Ex-Goldman Banker Confirms “Profits Above Principles” With 100%-Plus Business Loans

Confirming every Wall Street stereotype that “ethics are all well and good, but money is more important,” the ex-Goldman Sachs banker who wrote a book on whether the bank always put “profits above principles” has started a firm charging extremely high rates of interest (above 100% in some cases) for struggling small businesses… oh the irony.

 

As Bloomberg reports,

Steven Mandis was working on a book about whether Goldman Sachs Group Inc. (GS) put profit above principles when he hit upon a new way to make money.

 

The former Goldman Sachs banker decided two years ago to get into lending money to struggling small businesses, a niche on Wall Street where brokers offer loans with interest rates that can climb past 100 percent to dentists with bad credit and pizzeria owners behind on their bills. To some, it’s the new face of subprime.

Doing god’s work?

“If I’m going to do something, I want to focus on a really big problem so it would mean something,” Mandis said. “And small businesses, I mean, this is the heart of everything.”
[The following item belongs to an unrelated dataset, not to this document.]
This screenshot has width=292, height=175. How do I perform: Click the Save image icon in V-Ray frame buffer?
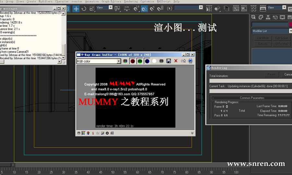[169, 61]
Small-business lending has yet to recover from the financial crisis. Loans of less than $1 million are down 22 percent from 2007 because of tighter lending standards, Federal Reserve research shows. Even as banks have pulled back from funding businesses directly, Wall Street investors funneled at least $1.7 billion in financing over the past two years to the high-rate lenders rushing in to fill the gap, according to data compiled by Bloomberg.

Investors seeing a chance to profit from the risky loans include Chase Coleman’s Tiger Global Management LLC, early Facebook Inc. backer Accel Partners and Doug Naidus, a former head of mortgages at Deutsche Bank AG, whose World Business Lenders LLC charges as much as 125 percent.

“This is like a payday loan for a business,” said Pat Fossett, a bankruptcy lawyer in Corpus Christi, Texas, making a comparison to costly cash advances for workers. “Unless they’re making a large profit to pay that high interest, they’re shooting themselves in the foot.”